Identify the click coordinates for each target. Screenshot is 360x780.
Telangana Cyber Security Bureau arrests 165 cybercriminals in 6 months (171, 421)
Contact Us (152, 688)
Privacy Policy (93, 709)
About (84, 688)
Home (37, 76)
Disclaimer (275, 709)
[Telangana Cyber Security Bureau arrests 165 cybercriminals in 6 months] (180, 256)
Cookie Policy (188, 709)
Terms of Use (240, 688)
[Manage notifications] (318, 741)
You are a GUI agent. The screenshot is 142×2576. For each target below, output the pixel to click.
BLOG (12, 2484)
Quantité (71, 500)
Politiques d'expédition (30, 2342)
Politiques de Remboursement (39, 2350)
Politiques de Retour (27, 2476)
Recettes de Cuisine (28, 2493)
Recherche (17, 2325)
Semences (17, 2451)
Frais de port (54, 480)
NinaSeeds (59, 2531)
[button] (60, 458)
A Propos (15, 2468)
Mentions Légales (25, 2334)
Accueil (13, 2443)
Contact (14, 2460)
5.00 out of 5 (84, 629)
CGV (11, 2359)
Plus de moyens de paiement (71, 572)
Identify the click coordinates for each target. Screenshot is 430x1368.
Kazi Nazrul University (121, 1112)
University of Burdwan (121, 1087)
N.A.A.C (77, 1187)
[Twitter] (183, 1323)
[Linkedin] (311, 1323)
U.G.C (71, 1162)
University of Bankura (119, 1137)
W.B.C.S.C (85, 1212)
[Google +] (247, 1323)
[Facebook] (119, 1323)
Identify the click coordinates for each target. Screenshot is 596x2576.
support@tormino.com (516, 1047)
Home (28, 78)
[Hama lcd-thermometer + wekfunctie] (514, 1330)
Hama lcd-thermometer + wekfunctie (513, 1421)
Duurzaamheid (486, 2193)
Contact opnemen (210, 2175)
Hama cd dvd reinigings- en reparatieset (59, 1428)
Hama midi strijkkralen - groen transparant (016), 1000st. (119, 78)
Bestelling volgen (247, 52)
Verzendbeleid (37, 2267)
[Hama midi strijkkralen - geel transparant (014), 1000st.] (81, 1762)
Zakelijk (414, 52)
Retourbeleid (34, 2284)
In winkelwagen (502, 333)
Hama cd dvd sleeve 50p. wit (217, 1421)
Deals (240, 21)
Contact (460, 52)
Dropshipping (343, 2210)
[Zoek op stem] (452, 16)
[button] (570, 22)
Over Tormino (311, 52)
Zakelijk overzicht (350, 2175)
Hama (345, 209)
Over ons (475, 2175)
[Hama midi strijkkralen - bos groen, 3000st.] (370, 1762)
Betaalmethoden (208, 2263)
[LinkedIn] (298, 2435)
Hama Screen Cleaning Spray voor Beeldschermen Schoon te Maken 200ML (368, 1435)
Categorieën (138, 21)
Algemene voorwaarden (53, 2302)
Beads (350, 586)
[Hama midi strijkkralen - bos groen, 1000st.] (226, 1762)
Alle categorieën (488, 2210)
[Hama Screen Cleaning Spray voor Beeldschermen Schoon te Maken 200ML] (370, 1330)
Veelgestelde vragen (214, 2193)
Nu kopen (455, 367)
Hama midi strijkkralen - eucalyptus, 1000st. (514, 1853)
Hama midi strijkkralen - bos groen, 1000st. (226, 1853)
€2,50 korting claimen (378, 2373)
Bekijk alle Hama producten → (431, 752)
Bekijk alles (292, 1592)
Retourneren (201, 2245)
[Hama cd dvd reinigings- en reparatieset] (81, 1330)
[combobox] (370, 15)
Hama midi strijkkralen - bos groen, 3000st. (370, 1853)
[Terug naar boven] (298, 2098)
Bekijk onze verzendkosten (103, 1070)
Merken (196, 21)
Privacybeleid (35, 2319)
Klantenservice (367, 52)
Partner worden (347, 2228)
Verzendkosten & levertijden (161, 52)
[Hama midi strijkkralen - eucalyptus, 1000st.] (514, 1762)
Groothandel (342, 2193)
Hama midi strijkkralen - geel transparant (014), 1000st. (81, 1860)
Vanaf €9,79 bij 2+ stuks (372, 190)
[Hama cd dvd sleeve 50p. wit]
· · · ·
• Problem requirements
Copy down every record, keeping each one exact.

• Answer to the problem
Identify the click coordinates for each target. Screenshot is 360x780.
Telangana Cyber Security Bureau arrests 165 cybercriminals in 6 months (171, 421)
Contact Us (152, 688)
Privacy Policy (93, 709)
About (84, 688)
Home (37, 76)
Disclaimer (275, 709)
[Telangana Cyber Security Bureau arrests 165 cybercriminals in 6 months] (180, 256)
Cookie Policy (188, 709)
Terms of Use (240, 688)
[Manage notifications] (318, 741)
You are a GUI agent. The screenshot is 142×2576. For each target below, output the pixel to click.
BLOG (12, 2484)
Quantité (71, 500)
Politiques d'expédition (30, 2342)
Politiques de Remboursement (39, 2350)
Politiques de Retour (27, 2476)
Recettes de Cuisine (28, 2493)
Recherche (17, 2325)
Semences (17, 2451)
Frais de port (54, 480)
NinaSeeds (59, 2531)
[button] (60, 458)
A Propos (15, 2468)
Mentions Légales (25, 2334)
Accueil (13, 2443)
Contact (14, 2460)
5.00 out of 5 (84, 629)
CGV (11, 2359)
Plus de moyens de paiement (71, 572)
Identify the click coordinates for each target. Screenshot is 430x1368.
Kazi Nazrul University (121, 1112)
University of Burdwan (121, 1087)
N.A.A.C (77, 1187)
[Twitter] (183, 1323)
[Linkedin] (311, 1323)
U.G.C (71, 1162)
University of Bankura (119, 1137)
W.B.C.S.C (85, 1212)
[Google +] (247, 1323)
[Facebook] (119, 1323)
Identify the click coordinates for each target. Screenshot is 596x2576.
support@tormino.com (516, 1047)
Home (28, 78)
[Hama lcd-thermometer + wekfunctie] (514, 1330)
Hama lcd-thermometer + wekfunctie (513, 1421)
Duurzaamheid (486, 2193)
Contact opnemen (210, 2175)
Hama cd dvd reinigings- en reparatieset (59, 1428)
Hama midi strijkkralen - groen transparant (016), 1000st. (119, 78)
Bestelling volgen (247, 52)
Verzendbeleid (37, 2267)
[Hama midi strijkkralen - geel transparant (014), 1000st.] (81, 1762)
Zakelijk (414, 52)
Retourbeleid (34, 2284)
In winkelwagen (502, 333)
Hama cd dvd sleeve 50p. wit (217, 1421)
Deals (240, 21)
Contact (460, 52)
Dropshipping (343, 2210)
[Zoek op stem] (452, 16)
[button] (570, 22)
Over Tormino (311, 52)
Zakelijk overzicht (350, 2175)
Hama (345, 209)
Over ons (475, 2175)
[Hama midi strijkkralen - bos groen, 3000st.] (370, 1762)
Betaalmethoden (208, 2263)
[LinkedIn] (298, 2435)
Hama Screen Cleaning Spray voor Beeldschermen Schoon te Maken 200ML (368, 1435)
Categorieën (138, 21)
Algemene voorwaarden (53, 2302)
Beads (350, 586)
[Hama midi strijkkralen - bos groen, 1000st.] (226, 1762)
Alle categorieën (488, 2210)
[Hama Screen Cleaning Spray voor Beeldschermen Schoon te Maken 200ML] (370, 1330)
Veelgestelde vragen (214, 2193)
Nu kopen (455, 367)
Hama midi strijkkralen - eucalyptus, 1000st. (514, 1853)
Hama midi strijkkralen - bos groen, 1000st. (226, 1853)
€2,50 korting claimen (378, 2373)
Bekijk alle Hama producten → (431, 752)
Bekijk alles (292, 1592)
Retourneren (201, 2245)
[Hama cd dvd reinigings- en reparatieset] (81, 1330)
[combobox] (370, 15)
Hama midi strijkkralen - bos groen, 3000st. (370, 1853)
[Terug naar boven] (298, 2098)
Bekijk onze verzendkosten (103, 1070)
Merken (196, 21)
Privacybeleid (35, 2319)
Klantenservice (367, 52)
Partner worden (347, 2228)
Verzendkosten & levertijden (161, 52)
[Hama midi strijkkralen - eucalyptus, 1000st.] (514, 1762)
Groothandel (342, 2193)
Hama midi strijkkralen - geel transparant (014), 1000st. (81, 1860)
Vanaf €9,79 bij 2+ stuks (372, 190)
[Hama cd dvd sleeve 50p. wit]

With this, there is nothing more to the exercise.